O cigarro já estava acabando e eu não ia mais ter motivo pra estar alí. Acho que meu problema não é nem a timidez, mas não saber falar besteira e não ficar vermelha ou nunca achar que o que vou falar é legal.
Mas também se você for parar pra pensar, pode ser que ele tenha namorada, noiva, seja gay. E eu aqui brincando com meus pensamentos sem limites.
"Vou deixar minha bolsinha cair, pelo menos ele vai olhar meu decote nas costas"
"Eu sou muito idiota velho! Vou no banheiro"
"Será que ele vai passar aqui e olhar? Vou lavar minha mão e chupar o icekiss de canela"
"Vou pra aula, ele acabou o cigarro agora, tá olhando o celular, poxa..."
É, eu podia amar ele, mas fica pra próxima.
Entro na sala, olho meu professor "Hum... Eu podia amar ele também, sempre quis pegar um professor e ter um romance ardente escondido".

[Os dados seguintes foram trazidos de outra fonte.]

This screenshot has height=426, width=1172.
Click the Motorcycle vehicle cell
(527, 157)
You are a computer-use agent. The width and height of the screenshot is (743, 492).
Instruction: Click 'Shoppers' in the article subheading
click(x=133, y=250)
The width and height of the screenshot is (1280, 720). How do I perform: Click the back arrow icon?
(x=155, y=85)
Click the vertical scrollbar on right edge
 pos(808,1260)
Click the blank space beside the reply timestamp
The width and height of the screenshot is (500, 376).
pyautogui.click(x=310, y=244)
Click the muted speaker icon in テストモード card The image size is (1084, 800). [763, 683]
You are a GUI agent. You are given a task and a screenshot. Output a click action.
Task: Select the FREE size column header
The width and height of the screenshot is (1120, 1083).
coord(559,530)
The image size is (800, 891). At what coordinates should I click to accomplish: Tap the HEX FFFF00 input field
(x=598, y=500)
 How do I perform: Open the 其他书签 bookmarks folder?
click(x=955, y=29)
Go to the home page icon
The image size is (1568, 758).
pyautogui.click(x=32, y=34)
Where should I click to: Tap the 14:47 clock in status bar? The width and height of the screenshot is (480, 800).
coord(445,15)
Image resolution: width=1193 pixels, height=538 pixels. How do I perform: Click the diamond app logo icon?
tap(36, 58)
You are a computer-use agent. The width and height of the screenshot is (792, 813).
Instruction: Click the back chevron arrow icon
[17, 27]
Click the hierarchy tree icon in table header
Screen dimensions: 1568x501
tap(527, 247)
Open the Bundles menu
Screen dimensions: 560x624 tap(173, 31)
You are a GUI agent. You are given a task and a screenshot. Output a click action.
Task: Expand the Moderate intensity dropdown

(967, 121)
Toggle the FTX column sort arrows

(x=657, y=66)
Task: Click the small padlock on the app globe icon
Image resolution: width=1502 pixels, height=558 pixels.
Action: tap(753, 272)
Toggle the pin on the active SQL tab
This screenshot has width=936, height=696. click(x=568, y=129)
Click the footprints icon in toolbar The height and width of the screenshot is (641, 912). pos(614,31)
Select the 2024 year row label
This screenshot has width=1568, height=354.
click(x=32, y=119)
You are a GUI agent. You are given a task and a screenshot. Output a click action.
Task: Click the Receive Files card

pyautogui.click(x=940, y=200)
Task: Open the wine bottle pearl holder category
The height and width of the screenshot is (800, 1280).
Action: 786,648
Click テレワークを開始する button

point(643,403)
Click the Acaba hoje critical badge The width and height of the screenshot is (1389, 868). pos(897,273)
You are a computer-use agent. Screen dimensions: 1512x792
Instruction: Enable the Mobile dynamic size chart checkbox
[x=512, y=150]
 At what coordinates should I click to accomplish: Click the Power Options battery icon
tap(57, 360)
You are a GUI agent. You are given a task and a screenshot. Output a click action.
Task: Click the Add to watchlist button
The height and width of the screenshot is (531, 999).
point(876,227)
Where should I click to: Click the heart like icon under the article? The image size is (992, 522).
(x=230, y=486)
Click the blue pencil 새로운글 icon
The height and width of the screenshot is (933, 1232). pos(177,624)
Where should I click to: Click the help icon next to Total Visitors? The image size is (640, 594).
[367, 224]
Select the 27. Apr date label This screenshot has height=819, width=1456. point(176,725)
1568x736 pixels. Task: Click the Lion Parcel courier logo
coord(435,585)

Além de tudo, mudo de idéia muito fácil.
Mas o amor está aí pra ser amado e as possibilidades para serem aproveitadas, se as pessoas não forem abestalhadas que nem eu:
“Há alguns dias, Deus – ou isso que chamamos assim, tão descuidadamente, de Deus – enviou-me certo presente ambíguo: uma possibilidade de amor. Ou disso que chamamos, também com descuido e alguma pressa, de amor.”